My Erotic Trail said:
cute...


squirrel climbs
on a high branch
snap


cute??? you said cute???

do you see the moth is one of those cleverly disguised leaves?

rats i so need to work on my Haiku *sigh*


...poor squirrel.

:rose:
 
wildsweetone said:
.
.
.
squirrel
eagle -
one hole in the snow
.
.
.

actually I thought the leaf was covering the moth from falling <grin

moth sits in grass
a leaf falls aimlessly drifting
moth's blanket
 
My Erotic Trail said:
actually I thought the leaf was covering the moth from falling <grin

moth sits in grass
a leaf falls aimlessly drifting
moth's blanket


you know i'm going to think about this one.
 
Greetings, fellow poets!

Here's one of my all-time favorites from Basho:

On a one-ton temple bell a moonmoth, folded into sleep, sits still

_______________________________________________________________

One of my older poems:

Hip high grass on fire:
rice-field burn, salted tan skin -
plum tongue sucking soft.

## [Problems and tasks]
1. Copy the stretch of the haiku thread from "Here's one of" through "tongue sucking soft.".
2. Find every line in the listing that contains the string "your".

## [Source material]
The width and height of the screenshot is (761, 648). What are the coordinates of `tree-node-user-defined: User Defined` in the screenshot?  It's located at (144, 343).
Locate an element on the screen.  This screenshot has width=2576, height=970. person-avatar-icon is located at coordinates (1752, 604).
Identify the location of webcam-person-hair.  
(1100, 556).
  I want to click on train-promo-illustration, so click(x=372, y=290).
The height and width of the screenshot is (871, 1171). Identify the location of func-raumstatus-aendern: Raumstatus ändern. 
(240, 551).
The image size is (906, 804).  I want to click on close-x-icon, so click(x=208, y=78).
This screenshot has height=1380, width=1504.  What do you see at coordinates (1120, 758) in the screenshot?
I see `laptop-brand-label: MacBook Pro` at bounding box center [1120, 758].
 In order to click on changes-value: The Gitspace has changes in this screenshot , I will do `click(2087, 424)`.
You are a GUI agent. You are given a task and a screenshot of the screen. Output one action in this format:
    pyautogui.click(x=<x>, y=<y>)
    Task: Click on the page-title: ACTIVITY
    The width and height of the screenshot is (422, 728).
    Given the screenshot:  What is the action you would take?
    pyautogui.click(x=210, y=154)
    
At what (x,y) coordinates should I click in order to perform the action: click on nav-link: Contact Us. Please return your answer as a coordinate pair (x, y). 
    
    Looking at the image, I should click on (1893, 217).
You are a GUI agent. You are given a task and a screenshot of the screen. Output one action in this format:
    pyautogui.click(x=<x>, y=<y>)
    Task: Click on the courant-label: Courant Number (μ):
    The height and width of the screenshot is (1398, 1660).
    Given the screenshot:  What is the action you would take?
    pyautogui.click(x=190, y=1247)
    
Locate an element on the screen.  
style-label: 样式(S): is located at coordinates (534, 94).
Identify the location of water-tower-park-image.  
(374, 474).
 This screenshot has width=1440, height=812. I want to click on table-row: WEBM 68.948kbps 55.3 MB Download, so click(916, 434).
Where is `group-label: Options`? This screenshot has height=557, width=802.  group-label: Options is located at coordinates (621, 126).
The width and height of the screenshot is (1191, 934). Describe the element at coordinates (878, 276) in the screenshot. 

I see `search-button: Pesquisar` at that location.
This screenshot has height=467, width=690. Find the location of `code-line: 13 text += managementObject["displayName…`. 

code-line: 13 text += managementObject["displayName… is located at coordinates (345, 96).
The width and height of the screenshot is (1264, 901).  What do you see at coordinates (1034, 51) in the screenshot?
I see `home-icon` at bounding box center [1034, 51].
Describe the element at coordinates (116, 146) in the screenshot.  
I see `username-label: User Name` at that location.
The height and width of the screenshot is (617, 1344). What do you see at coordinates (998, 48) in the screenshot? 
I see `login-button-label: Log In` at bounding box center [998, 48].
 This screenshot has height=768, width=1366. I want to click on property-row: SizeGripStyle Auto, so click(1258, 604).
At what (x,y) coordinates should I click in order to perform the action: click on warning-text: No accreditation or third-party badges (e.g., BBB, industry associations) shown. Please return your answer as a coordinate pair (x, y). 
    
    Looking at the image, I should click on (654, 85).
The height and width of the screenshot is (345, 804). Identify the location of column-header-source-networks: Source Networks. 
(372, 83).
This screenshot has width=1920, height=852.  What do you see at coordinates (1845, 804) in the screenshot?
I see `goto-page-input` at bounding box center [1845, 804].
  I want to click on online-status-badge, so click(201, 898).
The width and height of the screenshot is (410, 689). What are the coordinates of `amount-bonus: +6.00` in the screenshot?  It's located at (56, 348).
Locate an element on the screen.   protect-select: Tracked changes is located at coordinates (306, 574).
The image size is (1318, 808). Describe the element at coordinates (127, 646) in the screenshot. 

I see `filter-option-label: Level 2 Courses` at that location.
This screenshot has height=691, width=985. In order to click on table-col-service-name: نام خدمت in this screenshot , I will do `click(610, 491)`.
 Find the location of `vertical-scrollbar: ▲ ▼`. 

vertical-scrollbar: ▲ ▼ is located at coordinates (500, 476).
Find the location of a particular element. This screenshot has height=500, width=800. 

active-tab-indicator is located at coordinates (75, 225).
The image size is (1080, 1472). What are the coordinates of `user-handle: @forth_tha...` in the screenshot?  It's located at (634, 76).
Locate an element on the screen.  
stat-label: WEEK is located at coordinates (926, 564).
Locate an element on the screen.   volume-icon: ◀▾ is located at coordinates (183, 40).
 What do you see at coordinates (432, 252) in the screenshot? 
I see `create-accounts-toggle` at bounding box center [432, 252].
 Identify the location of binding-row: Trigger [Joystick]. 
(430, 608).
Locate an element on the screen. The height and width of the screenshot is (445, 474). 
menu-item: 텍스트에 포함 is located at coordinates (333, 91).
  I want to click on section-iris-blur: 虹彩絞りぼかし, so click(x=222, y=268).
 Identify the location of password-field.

## [Exercise solutions]
1.
Here's one of my all-time favorites from Basho:

On a one-ton temple bell a moonmoth, folded into sleep, sits still

_______________________________________________________________

One of my older poems:

Hip high grass on fire:
rice-field burn, salted tan skin -
plum tongue sucking soft.

2.
At what (x,y) coordinates should I click in order to perform the action: click on nav-link: Contact Us. Please return your answer as a coordinate pair (x, y). 
At what (x,y) coordinates should I click in order to perform the action: click on warning-text: No accreditation or third-party badges (e.g., BBB, industry associations) shown. Please return your answer as a coordinate pair (x, y). 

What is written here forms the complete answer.